Vance, an Iraq veteran who is himself a skeptic of US military adventures, also addressed concerns from Trump’s “Make America Great Again,” saying the plan would exert pressure “without wasting a single American life.”
The US Senate is voting Thursday on a “war powers” resolution to require congressional authorization for military force against Venezuela, a test of Republican support for Trump’s actions.
Caracas announced on Wednesday that at least 100 people had been killed in the US attack and a similar number wounded. Havana says 32 Cuban soldiers were among them.
Trump’s administration has so far indicated it intends to stick with Rodriguez and sideline opposition figures, including Nobel Peace Prize winner Maria Corina Machado.
But Rodriguez’s leadership faces internal pressures, analysts have told AFP, notably from her powerful Interior Minister Diosdado Cabello and Defense Minister Vladimir Padrino Lopez.
“Her power comes from Washington, not from the internal structure. If Trump decides she’s no longer useful, she’ll go like Maduro,” Venezuela’s former information minister Andres Izarra told AFP in an email.

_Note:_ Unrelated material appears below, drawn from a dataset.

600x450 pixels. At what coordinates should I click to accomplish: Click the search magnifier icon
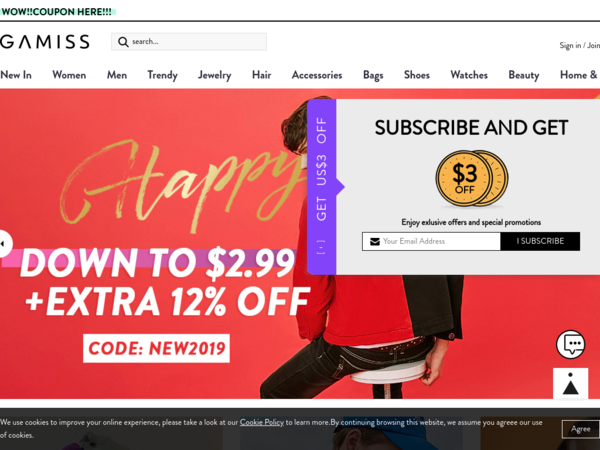[123, 42]
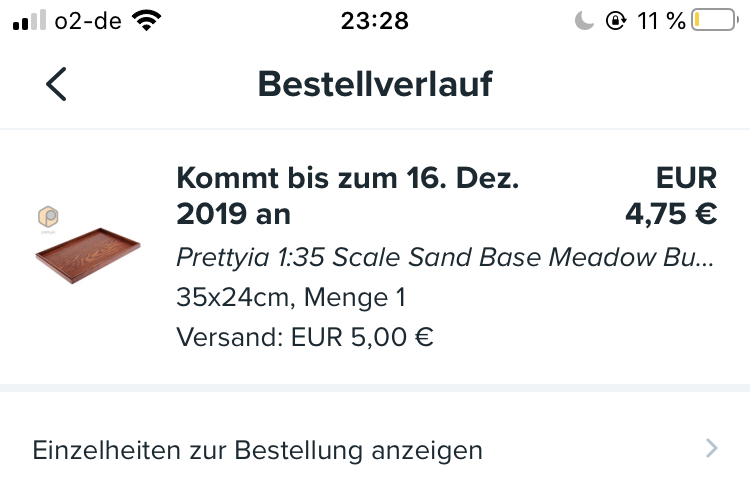Tap the EUR 4,75 € order price
Viewport: 750px width, 503px height.
pos(671,214)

The US operation in Venezuela — and Trump’s hints that other countries could be next — spread shockwaves through the Americas, but but he has since dialed down tensions with Colombia.
A day after Colombia’s leftist President Gustavo Petro spoke with Trump on Wednedsday, Bogota said Thursday it had agreed to take “joint action” against cocaine-smuggling guerrillas on the border with Venezuela.